Lorsque se déclare la Première guerre mondiale, Piet Mondrian est contraint de retourner aux Pays-Bas. A La Hayes, il rencontre Bart van der Leck et Theo van Doesburg, qui proposent une approche radicale de la peinture. Ce dernier convainc Piet Mondrian de participer au lancement du groupe De Stijl, proposant un rejet du sujet et une réduction de la peinture à ses éléments fondamentaux, la ligne droite, l’angle droit, les trois couleurs primaires (rouge, bleu et jaune) et les trois non-couleurs primaires (blanc, noir et gris).

Piet Mondrian se consacre à la rédaction d’essais défendant le Néoplasticisme, publiés dans la revue De Stijl entre 1917 et 1924. Ses idées se diffusent à Paris et en Allemagne, et inspirent directement le Bauhaus et l’esthétique de Le Corbusier.

A cette période, ses compositions traduisent l’esthétique qu’il prône dans ses écrits. Organisées en damier, elles proposent des zones de couleur primaires et non-primaires flottant dans l’espace, séparées par des lignes noires. Il accorde une grande importance au rapport de taille entre les différentes formes.

Piet Mondrian, après De Stijl

Malgré son rôle majeur au sein du groupe, Piet Mondrian rompt avec De Stijl en 1925 car il est en désaccord avec Theo Van Doesburg qui évolue vers l’Elémentarisme.

Désormais indépendant, Piet Mondrian module l’épaisseur des lignes qui séparent ses zones de couleur, et diversifie ses formes. En 1926, il peint ses « losanges ».

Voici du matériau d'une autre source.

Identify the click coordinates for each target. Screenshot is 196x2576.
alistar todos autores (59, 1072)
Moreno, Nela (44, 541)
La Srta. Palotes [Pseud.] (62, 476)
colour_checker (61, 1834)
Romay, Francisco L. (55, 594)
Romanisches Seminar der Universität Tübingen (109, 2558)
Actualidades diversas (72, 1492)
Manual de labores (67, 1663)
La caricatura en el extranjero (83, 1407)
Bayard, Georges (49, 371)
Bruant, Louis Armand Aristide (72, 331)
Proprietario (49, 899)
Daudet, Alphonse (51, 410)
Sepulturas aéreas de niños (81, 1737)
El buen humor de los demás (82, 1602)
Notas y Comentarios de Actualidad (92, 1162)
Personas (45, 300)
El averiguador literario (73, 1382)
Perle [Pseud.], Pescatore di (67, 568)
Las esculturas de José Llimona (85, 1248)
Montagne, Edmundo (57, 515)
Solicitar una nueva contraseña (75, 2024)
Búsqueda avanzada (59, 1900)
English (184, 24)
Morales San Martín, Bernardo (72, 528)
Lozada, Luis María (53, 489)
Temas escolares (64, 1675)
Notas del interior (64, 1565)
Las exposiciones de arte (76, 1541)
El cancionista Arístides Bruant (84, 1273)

Piet Mondrian fait également varier la surface occupée par ses zones de couleurs : si les rectangles occupent une surface plus importante en 1928, il se restreint à l’introduction d’une seule zone colorée en 1936-1937.

Retourné à Paris en 1919, Piet Mondrian rallie le mouvement Cercle et Carré dirigé par Michel Seuphor en 1930, puis le groupe Abstraction-Création l’année suivante.

Piet Mondrian à New-York

Pressentant la Seconde guerre mondiale, Piet Mondrian quitte Paris pour Londres en 1938, puis part à New-York en 1940. Il puise inspiration dans la ville de New-York, qui lui semble la cité « la plus éloignée de la nature », et dont il admire l’urbanisme. Il voit également dans le Jazz une traduction musicale de sa philosophie. Ces nouvelles stimulations provoquent de nouvelles relations entre les zones colorées et les lignes dans ses toiles.

La première exposition personnelle de Piet Mondrian a lieu à New York en 1942, deux ans avant sa mort.

La cote des œuvres de Piet Mondrian

Piet Mondrian compte parmi les artistes enregistrant des records mondiaux sur le marché de l’art. Ses toiles ne s’acquièrent pas pour moins de 10 000 €, et les prix de vente dépassent régulièrement les 5 000 000 €. Le record des ventes a été atteint en 2015 à New York avec Composition No. III, with Red, Blue, Yellow, and Black (1929), adjugé pour 39 924 000 € (45 000 000 $ ).

Ses dessins et aquarelles enregistrent également des prix élevés. Ils sont généralement adjugés pour 10 000 à 500 000 €.

Les estampes représentent 35% des ventes de l’artiste. Les feuilles sont acquises pour 100 à 5 000 €.

Piet Mondrian, Composition avec plans de couleurs, 1917, Musée Boijmans Van Beuningen.